I'm already using the free OBS software for capturing what's on screen.


----------



## ProfoundSilence (Mar 19, 2020)

you can do it another way if you have another monitor. 

make a stand alone kontakt instance, double click to make a new empty instrument and use the window and crop it to the keyboard


----------



## jbuhler (Mar 21, 2020)

ProfoundSilence said:


> you can do it another way if you have another monitor.
> 
> make a stand alone kontakt instance, double click to make a new empty instrument and use the window and crop it to the keyboard


I do this except use a cropped instance of Unify. With Unify I have control over how many keys are shown.


----------



## JeffvR (Mar 23, 2020)

All not really ideal solutions to be honest. The Kontakt keys are not really clear if you have a VST loaded. Especially for beginners to see where the C is. Maybe @mverta can chime in?


----------



## SlHarder (Mar 23, 2020)

ChrisSiuMusic, a member here, uses what you want in his videos, maybe he can chime in.


----------



## brenneisen (Mar 23, 2020)

https://buy.chordieapp.com/


----------



## JeffvR (Mar 23, 2020)

brenneisen said:


> https://buy.chordieapp.com/


Thanks! This one looks good.


----------



## Scamper (Mar 30, 2020)

JeffvR said:


> Is there some simple software to view a piano roll like in the Mike Verta classes?



It was mentioned in his livestream now, that he uses "VirtualKeyboard" by 4drX.





VirtualKeyboard VST/AU


VirtualKeyboard VST/AU




4drx.com


----------



## JeffvR (Mar 31, 2020)

Scamper said:


> It was mentioned in his livestream now, that he uses "VirtualKeyboard" by 4drX.
> 
> 
> 
> ...


Awesome! Thanks!


----------

- **Data excerpt**
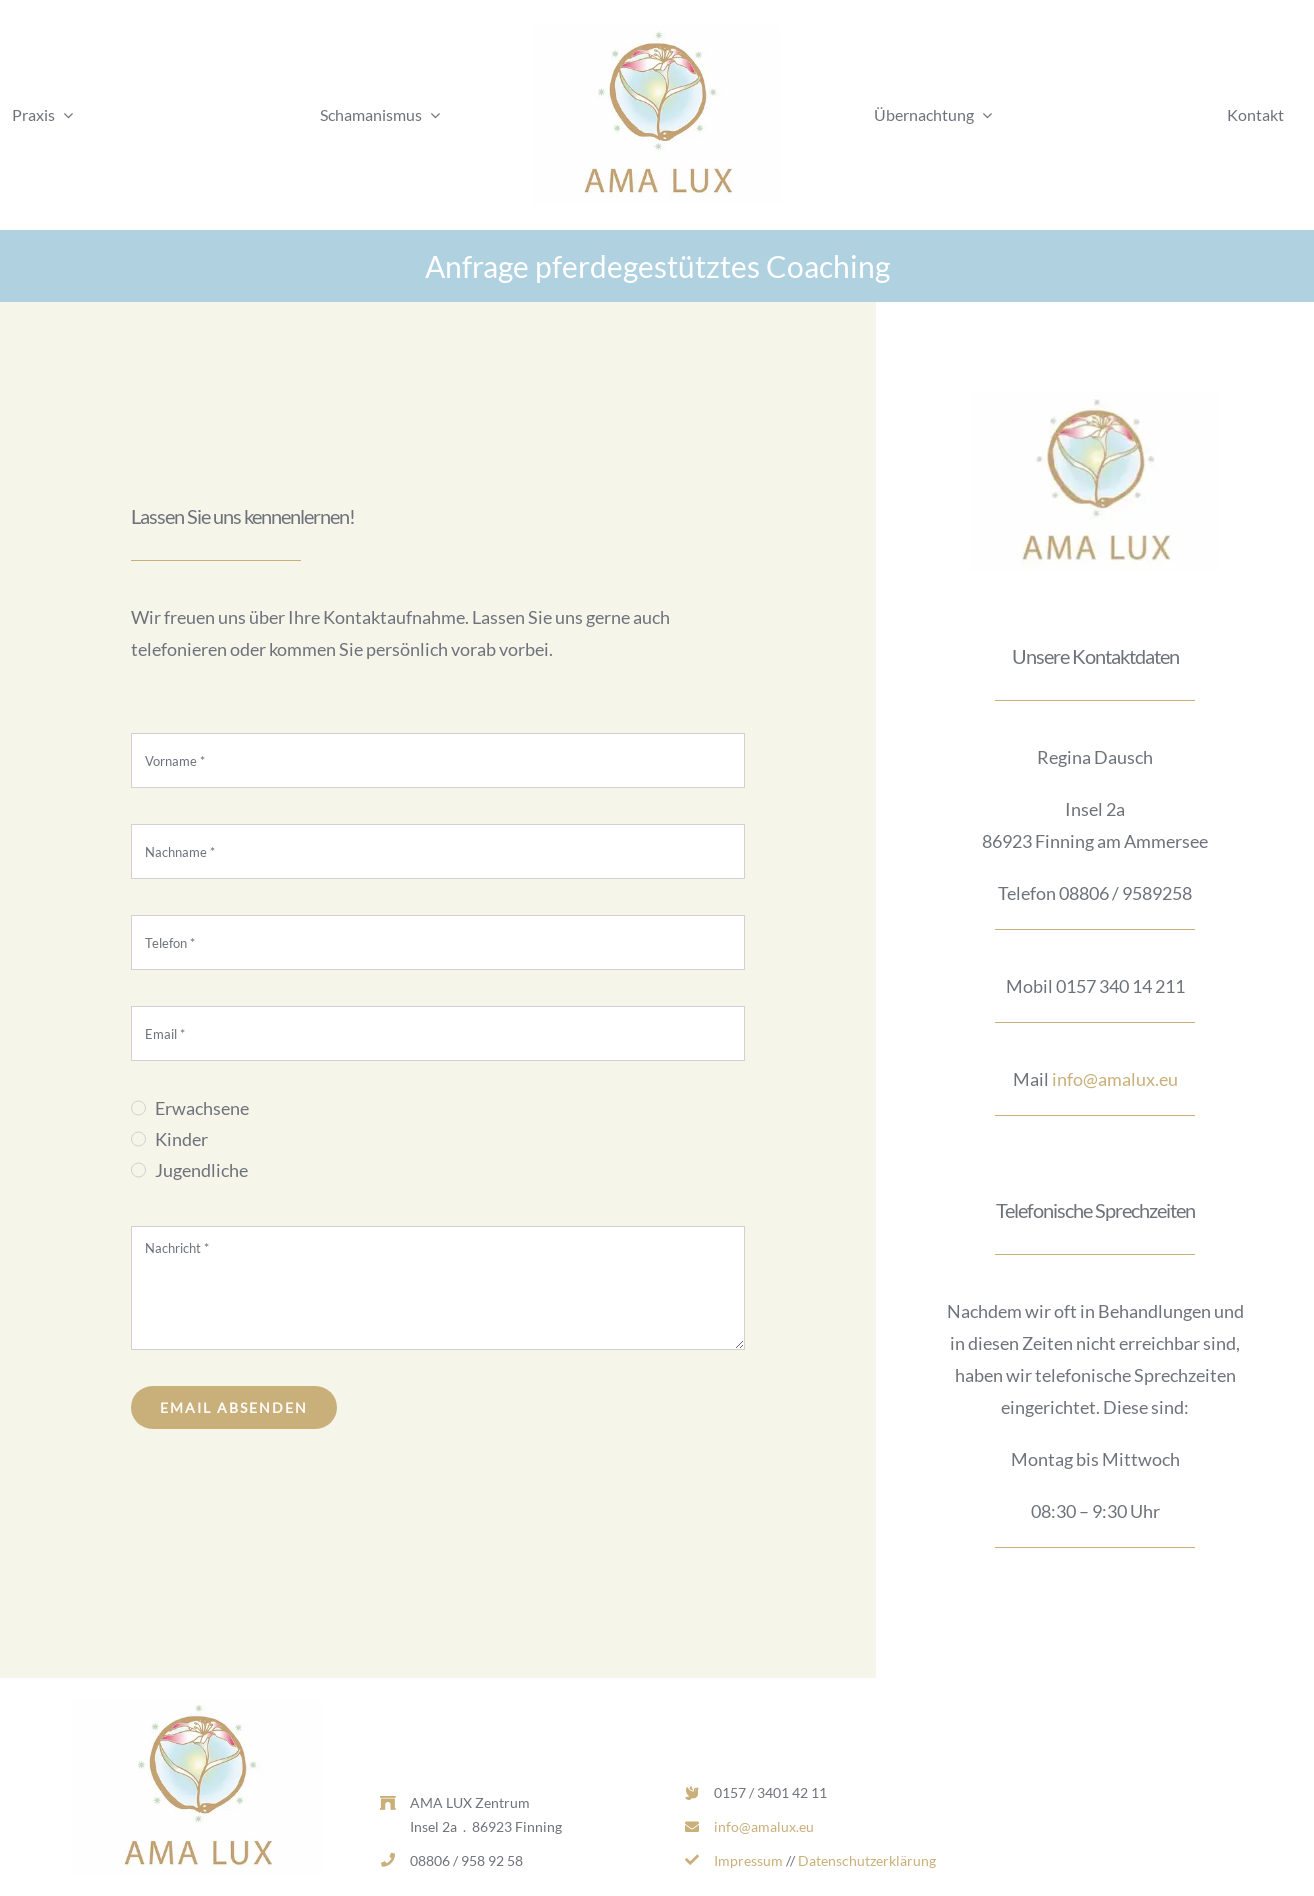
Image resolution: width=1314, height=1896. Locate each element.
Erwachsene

- **Problem description**
Answer these about the forum thread:
(a) What free software does the first post say is already used to capture the screen?
(b) What does jbuhler use a cropped instance of?
(c) What program did Scamper say was mentioned in the livestream, and who makes it?
The lines are separate material, apart from the forum thread.

- **Response below**
(a) OBS
(b) Unify
(c) VirtualKeyboard, by 4drX